We observed that in challenging videos for which there is almost no optical flow supervision and there are multiple semantically-similar objects, trajectories may jump from one object to another (points on the first deer jump to the second deer). This is because raw DINO is mostly dominated by semantic information.

References

[1] Nikita Karaev, Ignacio Rocco, Benjamin Graham, Natalia Neverova, Andrea Vedaldi, and Christian Rupprecht. CoTracker: It is Better to Track Together. arXiv, 2023.
[2] Qianqian Wang, Yen-Yu Chang, Ruojin Cai, Zhengqi Li, Bharath Hariharan, Aleksander Holynski, Noah Snavely. Tracking Everything Everywhere All at Once. ICCV, 2023.
[3] Carl Doersch, Yi Yang, Mel Vecerik, Dilara Gokay, Ankush Gupta, Yusuf Aytar, Joao Carreira, Andrew Zisserman. TAPIR: Tracking Any Point with per-frame Initialization and temporal Refinement. ICCV, 2023.
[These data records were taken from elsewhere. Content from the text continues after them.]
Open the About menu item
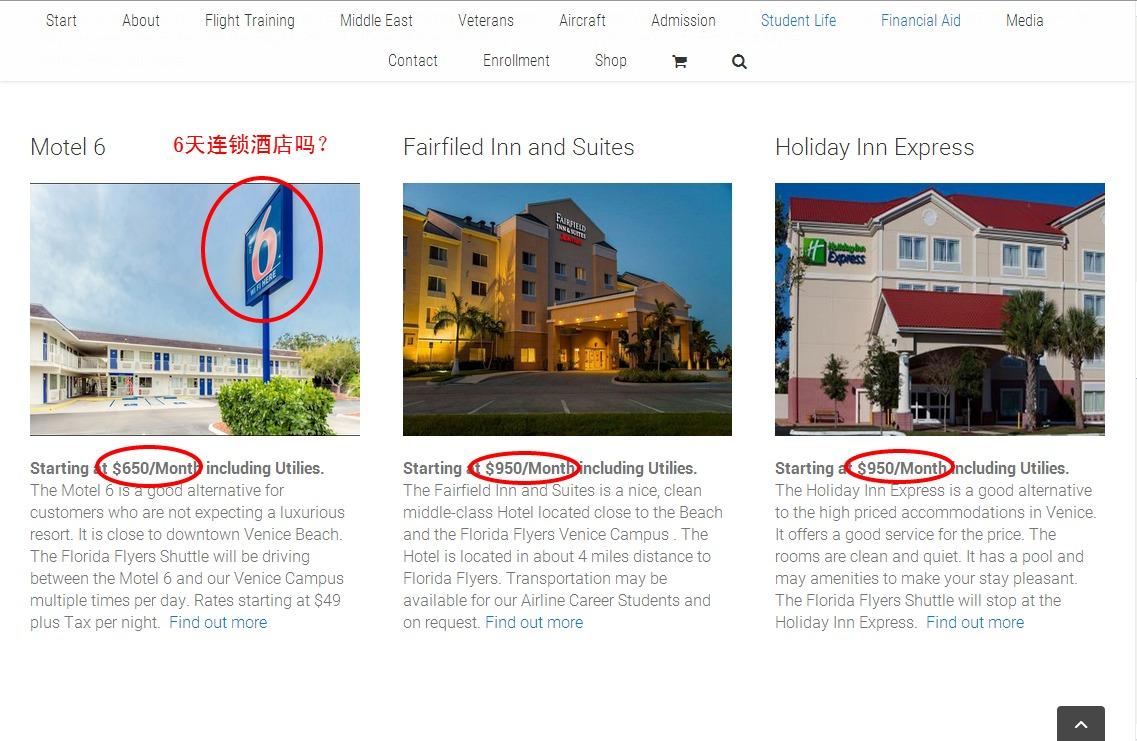 coord(141,20)
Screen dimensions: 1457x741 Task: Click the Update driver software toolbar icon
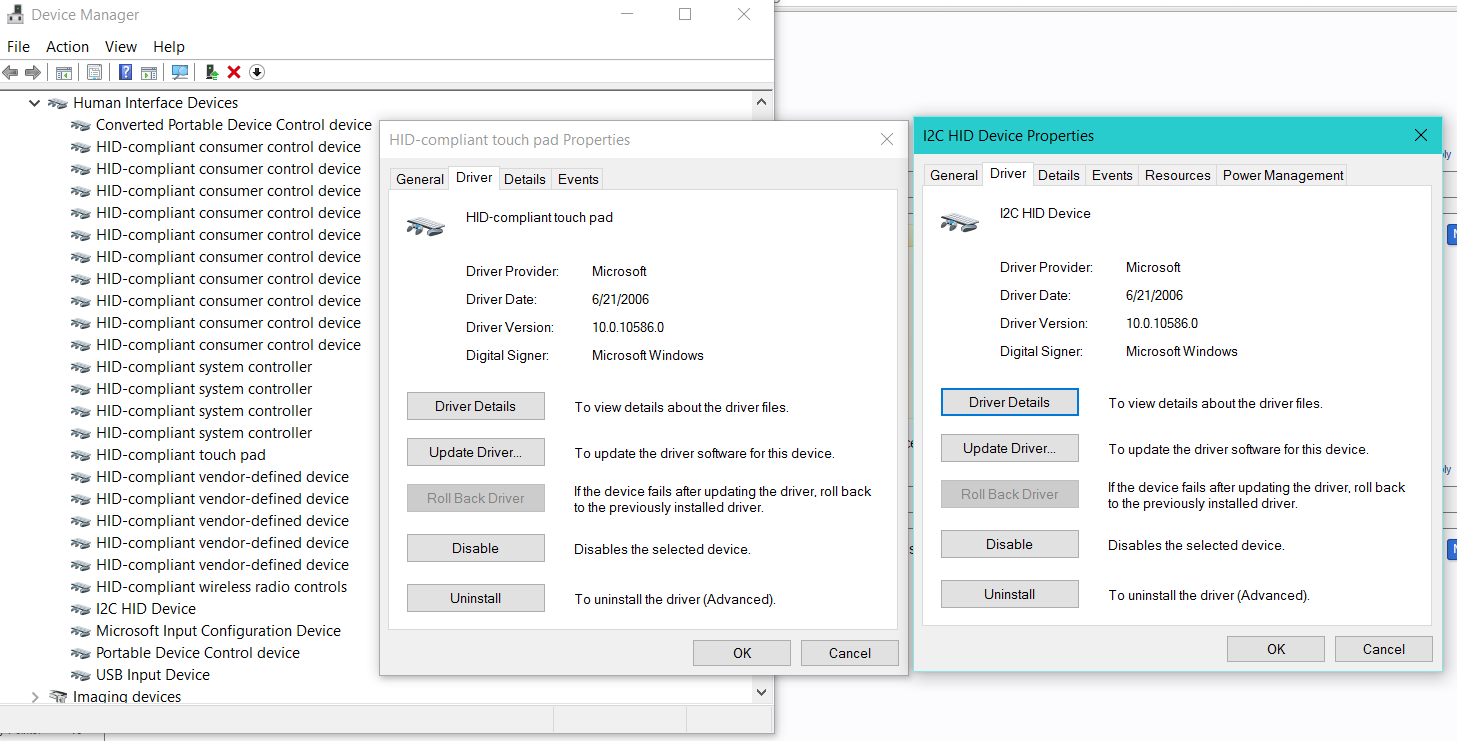coord(211,72)
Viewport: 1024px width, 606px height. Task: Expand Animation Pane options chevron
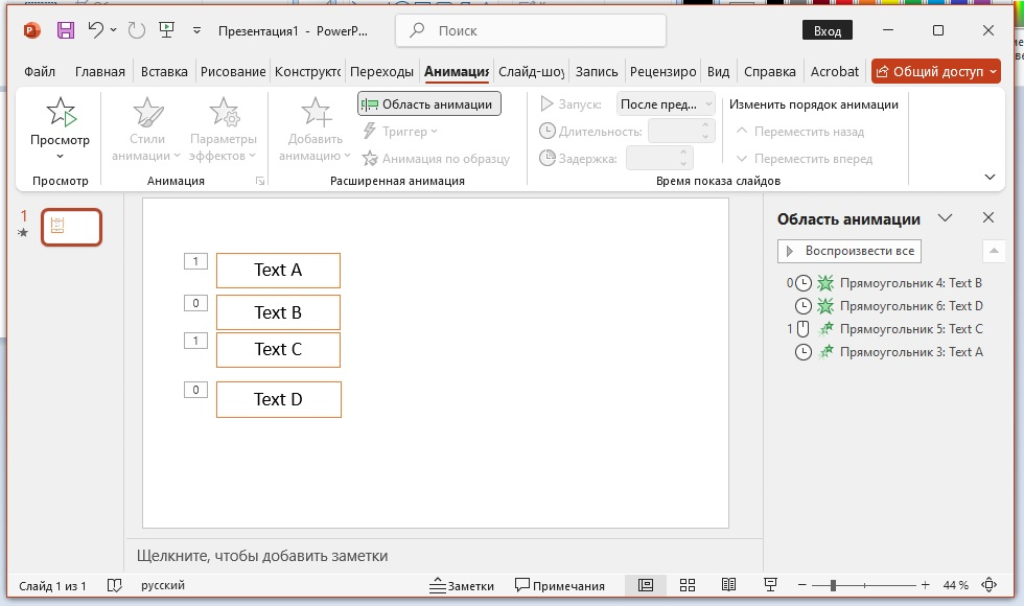944,219
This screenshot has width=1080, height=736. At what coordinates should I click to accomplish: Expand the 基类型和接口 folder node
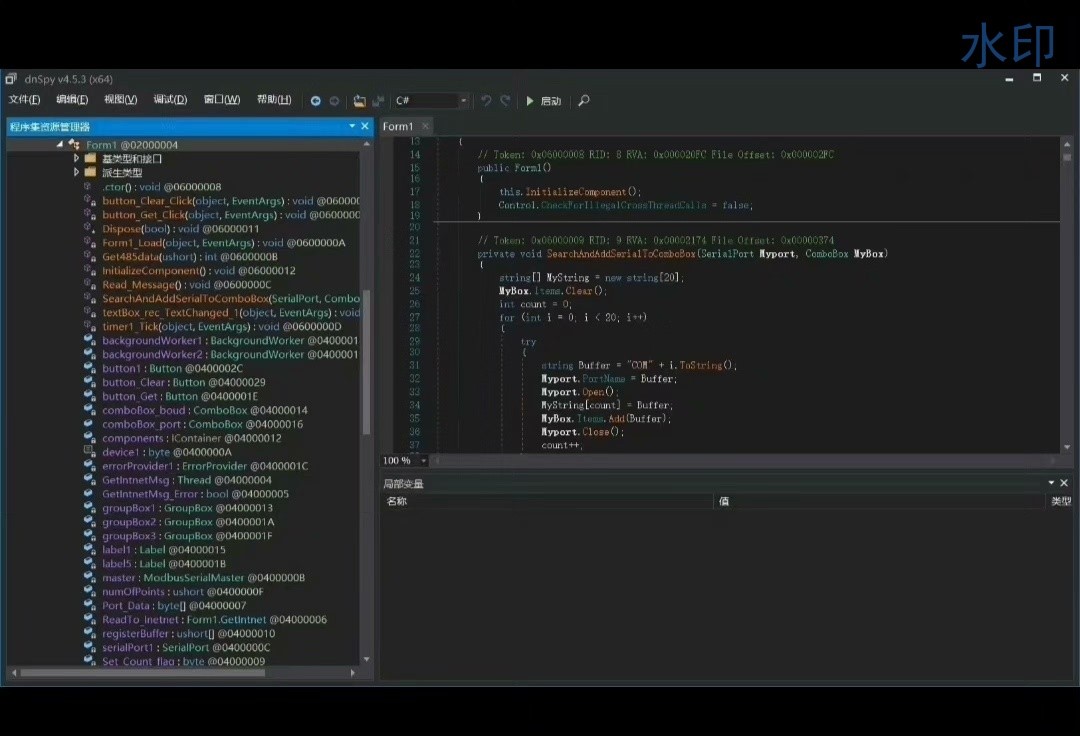click(77, 159)
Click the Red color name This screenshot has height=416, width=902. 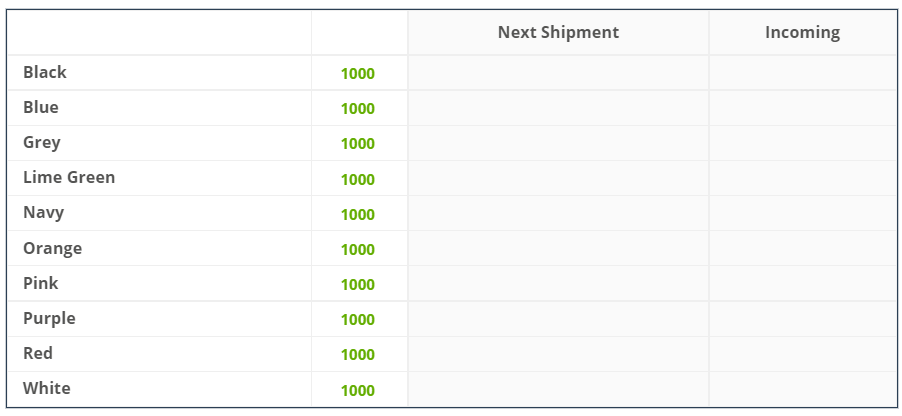click(38, 353)
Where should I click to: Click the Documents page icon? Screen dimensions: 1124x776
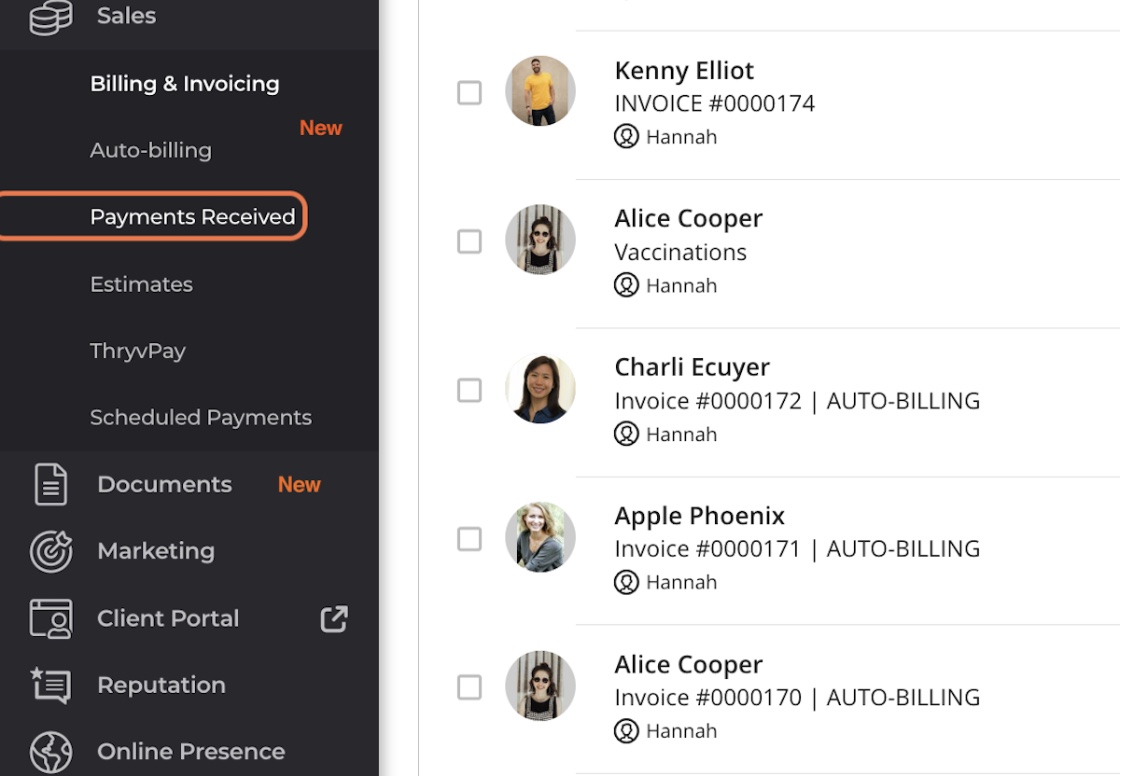[51, 484]
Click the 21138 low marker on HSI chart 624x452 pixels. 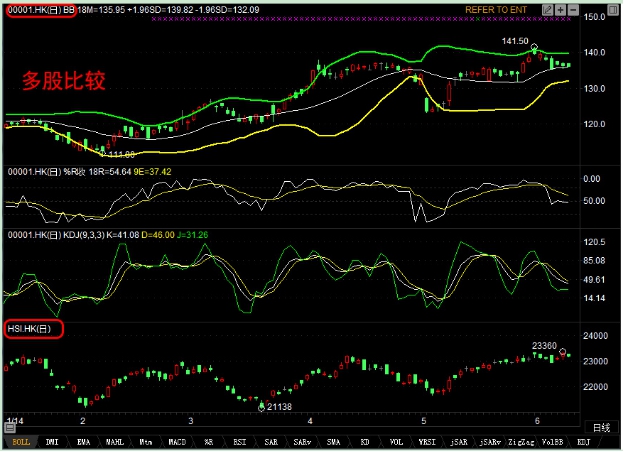coord(278,406)

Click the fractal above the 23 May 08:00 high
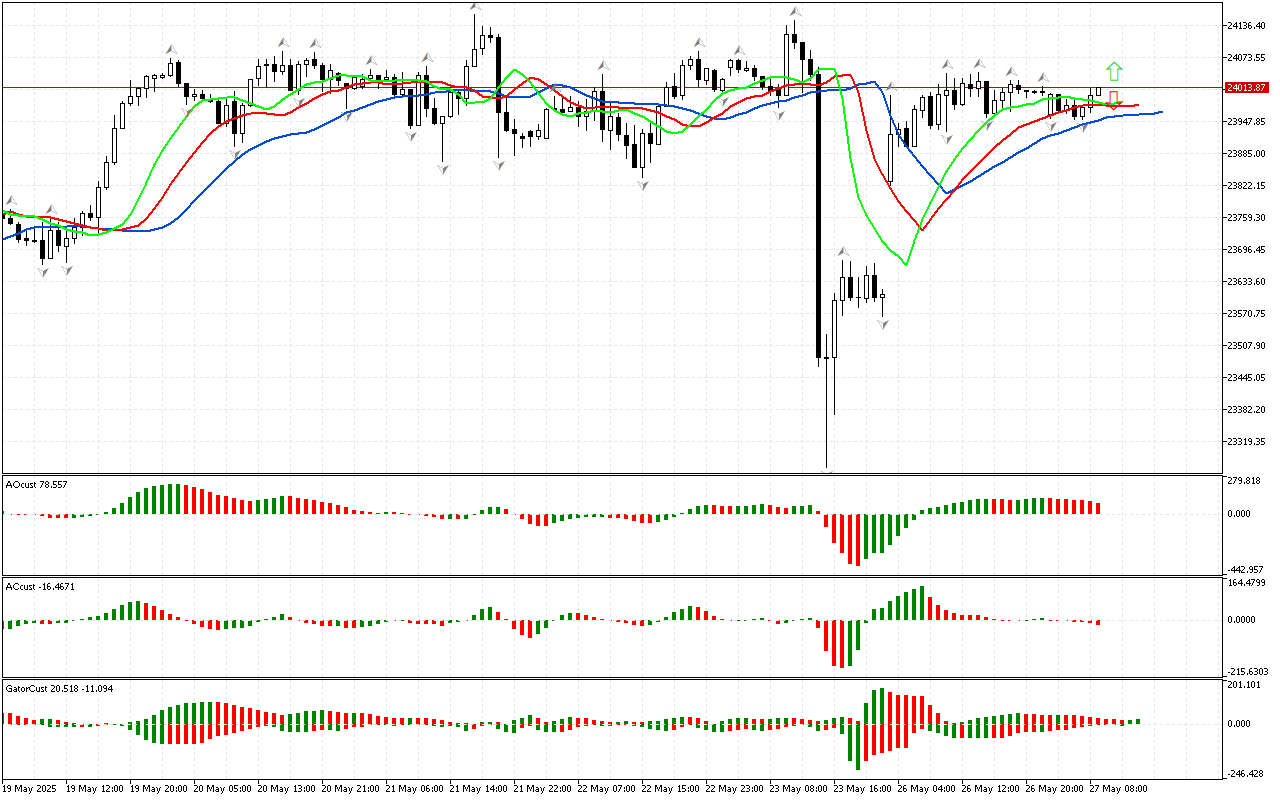click(794, 12)

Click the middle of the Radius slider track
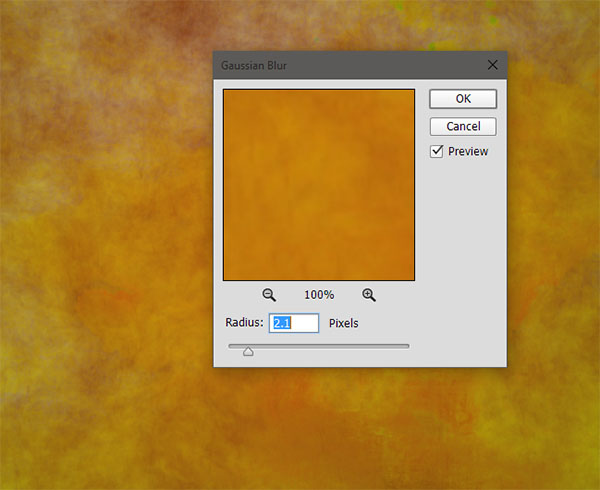click(319, 346)
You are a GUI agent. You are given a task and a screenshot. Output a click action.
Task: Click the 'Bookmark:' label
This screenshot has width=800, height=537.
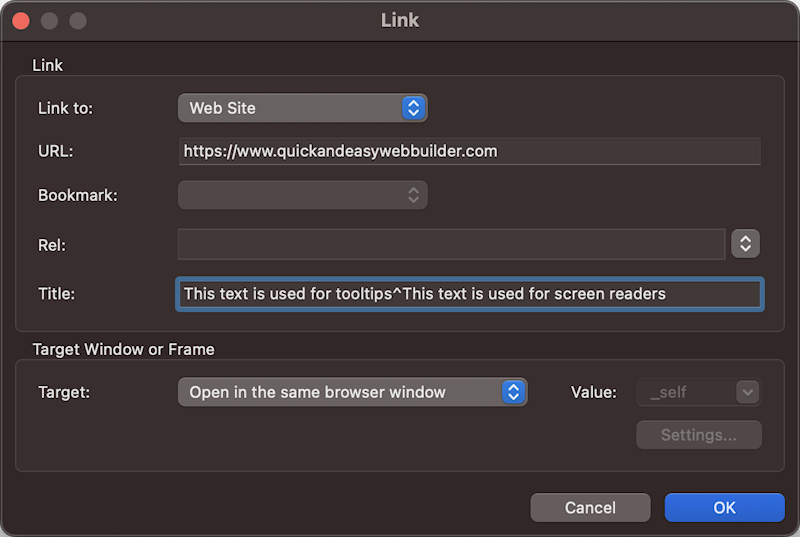pyautogui.click(x=78, y=196)
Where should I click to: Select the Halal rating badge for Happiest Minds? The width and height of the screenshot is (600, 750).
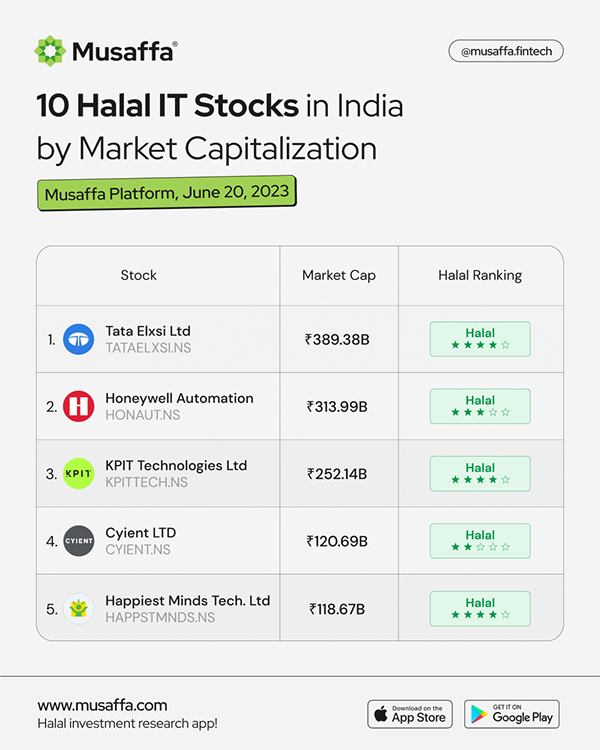click(x=480, y=608)
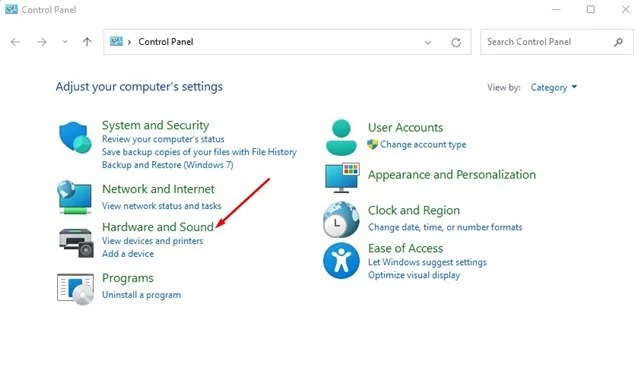Click the Programs disc icon
The height and width of the screenshot is (392, 640).
[76, 289]
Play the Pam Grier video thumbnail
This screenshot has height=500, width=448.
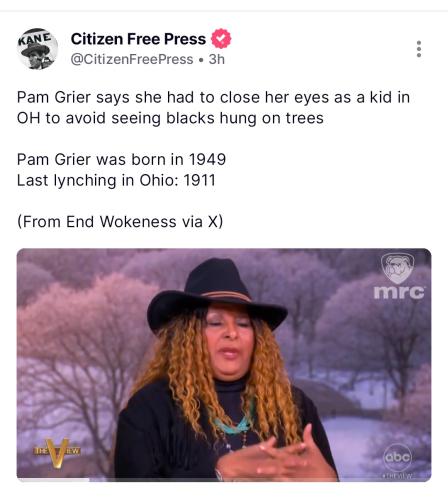(x=224, y=365)
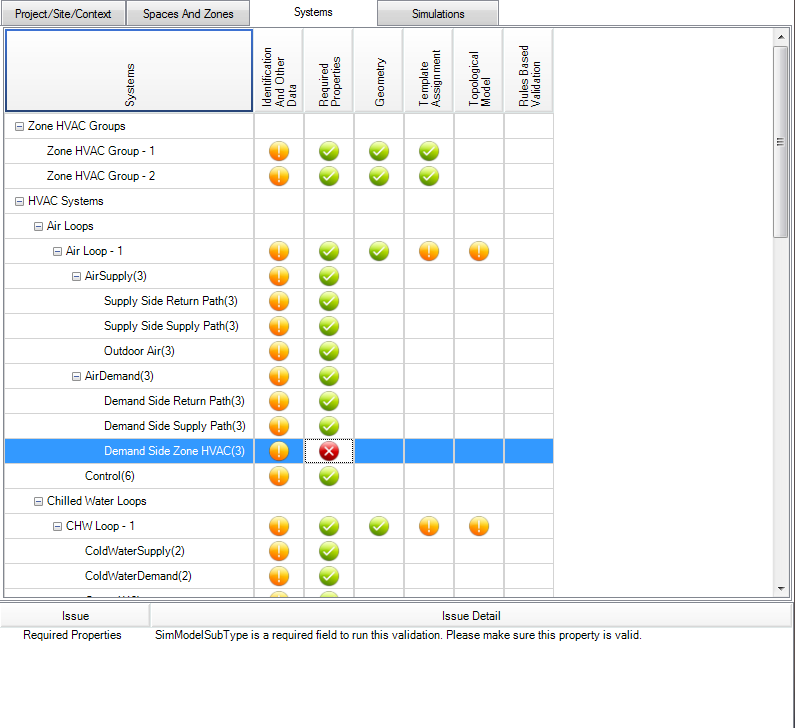The width and height of the screenshot is (795, 728).
Task: Click the Rules Based Validation column header
Action: click(529, 70)
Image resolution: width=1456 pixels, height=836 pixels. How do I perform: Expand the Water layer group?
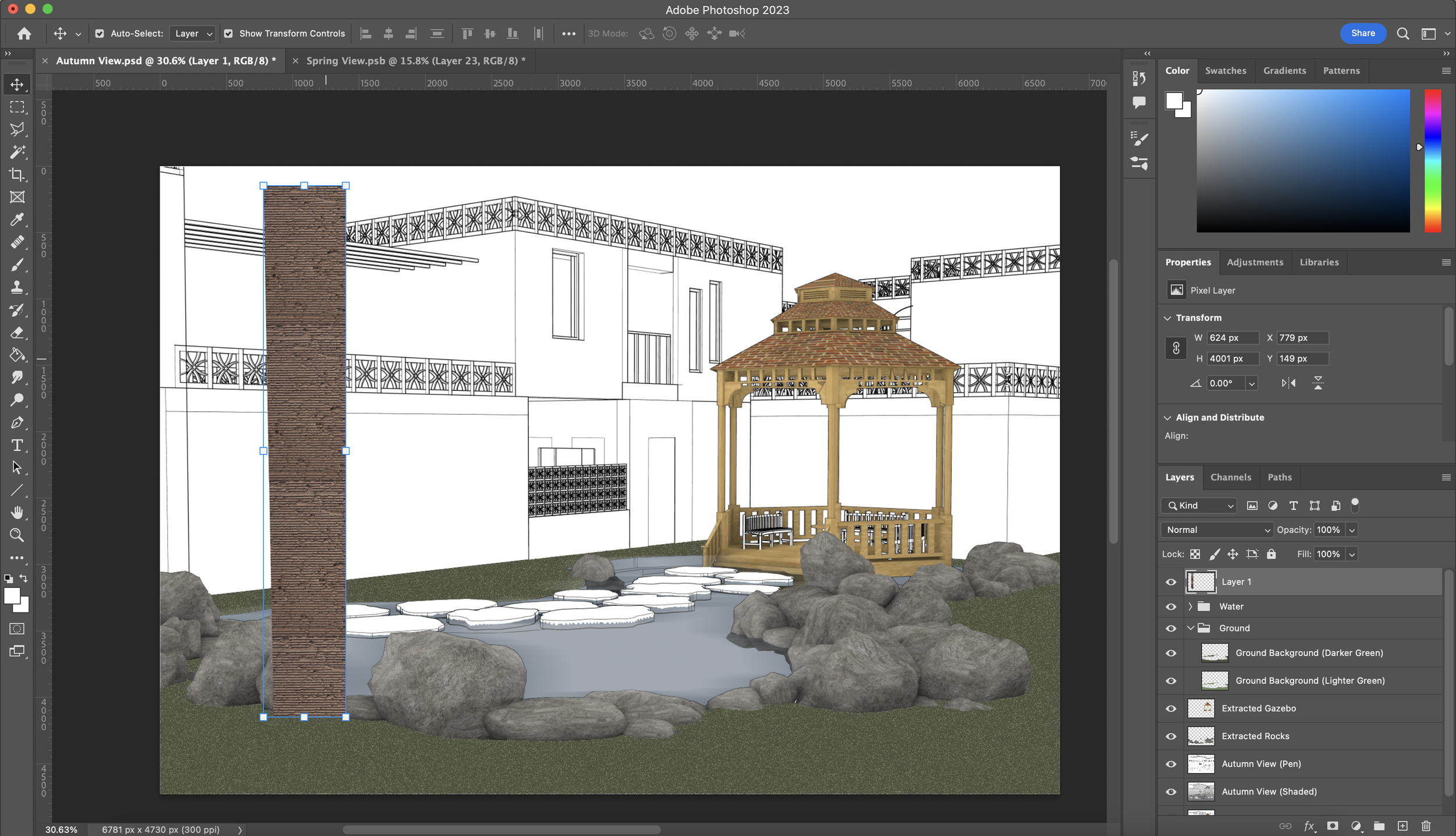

[4] Yang Zheng, Adam W. Harley, Bokui Shen, Gordon Wetzstein, Leonidas J. Guibas. PointOdyssey: A Large-Scale Synthetic Dataset for Long-Term Point Tracking. ICCV, 2023.
[5] Carl Doersch, Ankush Gupta, Larisa Markeeva, Adrià Recasens, Lucas Smaira, Yusuf Aytar, João Carreira, Andrew Zisserman, Yi Yang. TAP-Vid: A Benchmark for Tracking Any Point in a Video. NeurIPS, 2022.
[6] Benjamin Biggs, Thomas Roddick, Andrew Fitzgibbon, Roberto Cipolla. Creatures great and SMAL: Recovering the shape and motion of animals from video. ACCV, 2018.
[7] Maxime Oquab, Timothée Darcet, Théo Moutakanni, Huy Vo, Marc Szafraniec, Vasil Khalidov, Pierre Fernandez, Daniel Haziza, Francisco Massa, Alaaeldin El-Nouby, Mahmoud Assran, Nicolas Ballas, Wojciech Galuba, Russell Howes, Po-Yao Huang, Shang-Wen Li, Ishan Misra, Michael Rabbat, Vasu Sharma, Gabriel Synnaeve, Hu Xu, Hervé Jegou, Julien Mairal, Patrick Labatut, Armand Joulin, Piotr Bojanowski. DINOv2: Learning Robust Visual Features without Supervision. arXiv, 2023.
[8] Edward J. Hu, Yelong Shen, Phillip Wallis, Zeyuan Allen-Zhu, Yuanzhi Li, Shean Wang, Lu Wang, Weizhu Chen. LoRA: Low-Rank Adaptation of Large Language Models. ICLR, 2022.